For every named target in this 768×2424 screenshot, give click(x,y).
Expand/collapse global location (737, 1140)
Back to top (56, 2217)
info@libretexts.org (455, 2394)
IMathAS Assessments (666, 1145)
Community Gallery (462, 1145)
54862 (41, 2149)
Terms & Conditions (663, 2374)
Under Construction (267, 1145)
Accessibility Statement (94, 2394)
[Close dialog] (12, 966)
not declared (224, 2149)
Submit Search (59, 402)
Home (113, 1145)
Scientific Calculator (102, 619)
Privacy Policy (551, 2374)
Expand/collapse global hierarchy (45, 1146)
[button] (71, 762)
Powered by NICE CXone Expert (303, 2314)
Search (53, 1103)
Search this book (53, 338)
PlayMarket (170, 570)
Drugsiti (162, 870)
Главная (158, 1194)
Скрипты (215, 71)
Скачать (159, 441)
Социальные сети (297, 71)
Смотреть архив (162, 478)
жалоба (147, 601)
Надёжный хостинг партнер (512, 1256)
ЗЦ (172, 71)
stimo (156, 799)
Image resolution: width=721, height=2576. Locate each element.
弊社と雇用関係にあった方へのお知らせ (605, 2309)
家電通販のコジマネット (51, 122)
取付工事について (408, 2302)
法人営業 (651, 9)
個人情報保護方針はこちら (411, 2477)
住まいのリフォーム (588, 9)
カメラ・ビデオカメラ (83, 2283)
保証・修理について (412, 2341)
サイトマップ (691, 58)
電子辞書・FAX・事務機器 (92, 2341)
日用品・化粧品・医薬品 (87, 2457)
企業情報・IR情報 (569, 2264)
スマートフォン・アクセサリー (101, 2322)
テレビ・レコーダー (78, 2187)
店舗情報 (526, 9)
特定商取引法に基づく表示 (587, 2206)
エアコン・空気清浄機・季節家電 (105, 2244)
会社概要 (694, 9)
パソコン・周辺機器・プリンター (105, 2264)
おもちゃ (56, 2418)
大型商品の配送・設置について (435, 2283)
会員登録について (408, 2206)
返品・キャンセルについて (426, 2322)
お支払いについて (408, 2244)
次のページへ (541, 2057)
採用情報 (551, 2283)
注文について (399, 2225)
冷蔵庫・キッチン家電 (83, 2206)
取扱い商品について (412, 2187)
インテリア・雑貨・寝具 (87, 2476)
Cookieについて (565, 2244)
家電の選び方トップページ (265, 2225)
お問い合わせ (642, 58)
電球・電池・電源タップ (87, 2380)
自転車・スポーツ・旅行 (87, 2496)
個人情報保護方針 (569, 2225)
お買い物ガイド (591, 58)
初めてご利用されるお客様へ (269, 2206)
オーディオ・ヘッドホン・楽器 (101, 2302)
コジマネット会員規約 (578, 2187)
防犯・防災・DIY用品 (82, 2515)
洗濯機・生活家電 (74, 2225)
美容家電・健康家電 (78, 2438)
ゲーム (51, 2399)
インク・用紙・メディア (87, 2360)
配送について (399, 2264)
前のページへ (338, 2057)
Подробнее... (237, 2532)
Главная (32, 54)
───
TASK ITEM → Find every line in the records above that contains the word "this", and copy each one.

TASK RESULT →
For every named target in this 768×2424 screenshot, give click(x,y).
Search this book (53, 338)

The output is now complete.